Réagissant à Radio Okapi, Serge Linzambe, acteur de la société civile locale, hausse le ton et met en cause l’entreprise IMMO-SERKAS, chargée de l’exécution de cette infrastructure de base.
Il juge injustifié l’arrêt des travaux par la société IMMO-SERKAS qui, selon lui, ne devrait pas abandonner le chantier pour des raisons financières.
« Le retard du paiement administratif ne saurait justifier l’abandon du chantier. Un opérateur digne de ce nom doit honorer ses engagements envers l’État et les citoyens », a-t-il fustigé.
Pour sa part, un responsable de l’entreprise IMMO-SERKAS reconnaît la lenteur des travaux de ce projet de 10 kilomètres, censé faciliter la circulation des personnes et de leurs biens dans la ville de Gemena. Toutefois, il explique que son entreprise traverse actuellement des difficultés financières et attend le paiement des factures auprès du ministère des Finances afin de pouvoir acheminer ses engins et autres matériaux, encore bloqués à Kinshasa.
Selon le chargé de communication d’IMMO-SERKAS, Sam Malebo, l’entreprise a un besoin urgent d’un acompte de 600 000 dollars américains pour permettre l’acheminement des équipements immobilisés au port de l’ONATRA ainsi qu’à celui de Pointe-Noire, en République du Congo.

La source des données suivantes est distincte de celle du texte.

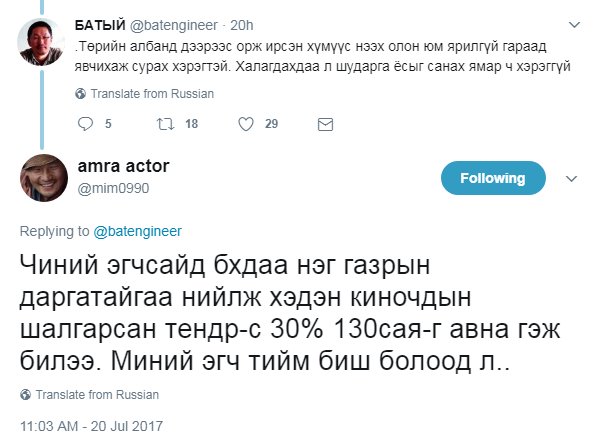The width and height of the screenshot is (605, 441).
Task: Open the @mim0990 username
Action: pyautogui.click(x=113, y=188)
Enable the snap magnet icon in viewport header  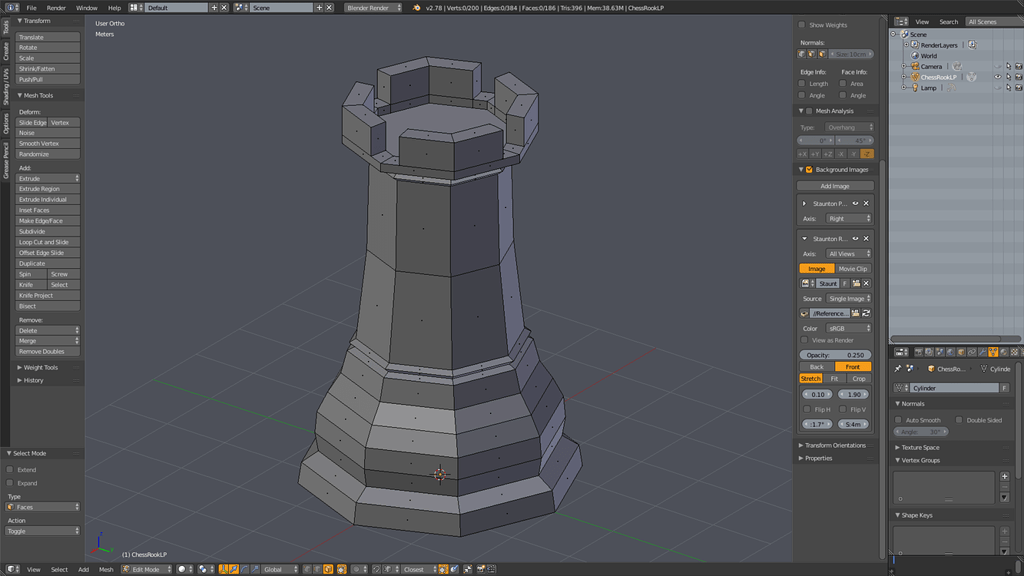pos(377,569)
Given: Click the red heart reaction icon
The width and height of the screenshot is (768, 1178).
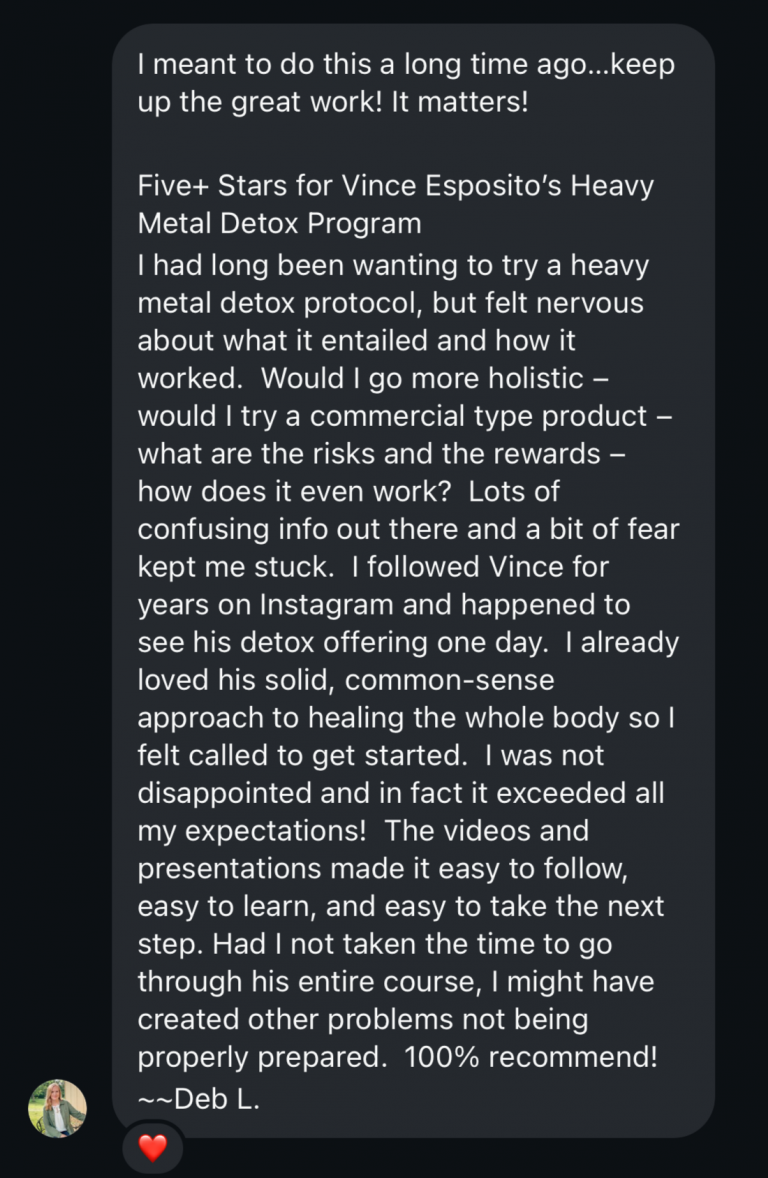Looking at the screenshot, I should click(152, 1149).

Il assure qu’une fois ces fonds débloqués, les équipements seront transférés à Gemena, ce qui permettra d’accélérer les travaux. « Ces travaux peuvent être achevés dans quelques mois, et je dirais avant la fin de l’année 2026 », estime-t-il.
Radio Okapi a tenté, sans succès, d’obtenir la réaction du ministère des Finances à ce sujet.